Excerpt:
The Spirit World As Dealt
With By Science And Law
By James Donahue
October 2006
Because my family is
deep into esoteric interests and we live among the spirits that roam a haunted old Victorian house, we find it laughable when
we occasionally read about the way science and the courts struggle to deal with matters of ghosts, goblins and other elements
of the invisible world.
A recent news story involves
Filipino Judge Floro Florentino who was dismissed from the bench because of his ongoing relationship with three invisible
dwarf “spirit guides.” The judge lost an appeal to keep his job. The Supreme Court’s ruling stated that
Florentino’s insistence that the dwarf guides, Luis, Armand and Angel, proved that he has a “medically disabling
condition of the mind” that renders him “unfit to discharge the functions of his office.”
Now Judge Florentino
has countered by filing a disbarment case against members of that high court. In this case, filed in a country where a widespread
belief in spiritual forces exists, the judge apparently tends to try to prove the existence of the spirit world and accuse
the tribunal of slandering his good name.

Activities:
A: In the article on the spirit world and the law, what are the names of Judge Florentino's three dwarf spirit guides?
B: Extend the article on the spirit world and the law by continuing it beyond its final sentence.
The rows after the article come from an unrelated source.

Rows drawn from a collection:
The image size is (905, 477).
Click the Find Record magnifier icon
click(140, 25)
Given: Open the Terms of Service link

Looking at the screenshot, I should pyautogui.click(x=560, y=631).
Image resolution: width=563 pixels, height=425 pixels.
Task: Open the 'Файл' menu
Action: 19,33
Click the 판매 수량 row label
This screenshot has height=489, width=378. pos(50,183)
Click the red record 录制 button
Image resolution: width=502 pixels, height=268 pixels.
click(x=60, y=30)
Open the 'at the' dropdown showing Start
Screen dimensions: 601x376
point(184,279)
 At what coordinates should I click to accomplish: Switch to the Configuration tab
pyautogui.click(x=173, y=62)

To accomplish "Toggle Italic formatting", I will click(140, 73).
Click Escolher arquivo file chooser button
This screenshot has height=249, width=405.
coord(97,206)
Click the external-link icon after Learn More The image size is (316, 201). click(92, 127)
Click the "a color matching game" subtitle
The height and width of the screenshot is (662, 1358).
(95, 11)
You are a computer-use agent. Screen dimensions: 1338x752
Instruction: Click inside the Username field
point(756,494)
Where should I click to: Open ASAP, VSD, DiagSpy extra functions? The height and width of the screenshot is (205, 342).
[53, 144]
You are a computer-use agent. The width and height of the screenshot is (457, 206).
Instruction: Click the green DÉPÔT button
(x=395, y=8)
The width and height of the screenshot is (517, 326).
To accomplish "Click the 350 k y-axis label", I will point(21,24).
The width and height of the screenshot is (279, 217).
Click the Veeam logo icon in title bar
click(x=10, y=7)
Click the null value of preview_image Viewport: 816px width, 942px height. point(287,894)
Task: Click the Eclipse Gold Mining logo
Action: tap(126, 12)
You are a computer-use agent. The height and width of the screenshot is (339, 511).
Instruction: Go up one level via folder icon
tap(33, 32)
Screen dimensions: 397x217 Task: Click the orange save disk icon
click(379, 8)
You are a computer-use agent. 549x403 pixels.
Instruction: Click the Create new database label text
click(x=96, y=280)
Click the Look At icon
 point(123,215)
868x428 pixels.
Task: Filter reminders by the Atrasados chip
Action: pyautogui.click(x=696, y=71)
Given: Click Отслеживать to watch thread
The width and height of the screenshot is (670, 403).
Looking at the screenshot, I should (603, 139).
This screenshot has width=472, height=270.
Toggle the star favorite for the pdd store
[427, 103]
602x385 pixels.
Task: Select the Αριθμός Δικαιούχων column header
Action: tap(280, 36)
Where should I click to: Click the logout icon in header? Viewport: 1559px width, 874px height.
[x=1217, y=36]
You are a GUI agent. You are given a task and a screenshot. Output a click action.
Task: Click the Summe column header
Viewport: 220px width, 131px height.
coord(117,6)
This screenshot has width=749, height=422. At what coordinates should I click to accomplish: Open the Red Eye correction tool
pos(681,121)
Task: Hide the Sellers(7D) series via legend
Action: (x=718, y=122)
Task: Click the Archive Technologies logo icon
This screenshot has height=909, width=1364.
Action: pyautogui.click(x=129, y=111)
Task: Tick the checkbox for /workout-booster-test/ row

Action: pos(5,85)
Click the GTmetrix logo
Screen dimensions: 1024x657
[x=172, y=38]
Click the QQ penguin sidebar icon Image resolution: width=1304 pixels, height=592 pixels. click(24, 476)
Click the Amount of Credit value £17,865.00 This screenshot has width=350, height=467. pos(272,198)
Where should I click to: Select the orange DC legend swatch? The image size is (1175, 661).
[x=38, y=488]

Task-by-task results:
A: Luis, Armand and Angel.

B:
We wish Florentino well
in this matter. While we do not know all of the details of this case, or whether the man may, indeed, be deranged and allowing
imaginary friends to assist in his decisions on the court bench, we support his claims that a spirit world exists around us.
We also agree that these entities have more of an influence on our daily thoughts and actions than most folks would like to
admit.
Yet without the technology
only now being developed by Prophet and Psychic Aaron C. Donahue to not only evoke these spirits, but capture clear photographic
evidence of them, Judge Florentino may have a hard time convincing any court that things invisible to us in our dark three-dimensional
world really exist.
In yet another odd story,
researchers from University
Hospital, Geneva, Switzerland, have published a study in the journal, Nature, that attempts to explain the phenomenon of “shadow people.” These oddities have long been
part of folk lore around the world.
Shadow people, for those
who may not understand the term, are exactly what the term implies. People tell of capturing glimpses out of the corner of
the eye of some large dark shadow, often human in shape, moving across the room or behind the bushes on a dark night. The
figures move quickly and are known to move through walls. Some people write the shadow people off as ghosts, but others say
they may be something else. All have generally agreed that they belong in the realm of the supernatural.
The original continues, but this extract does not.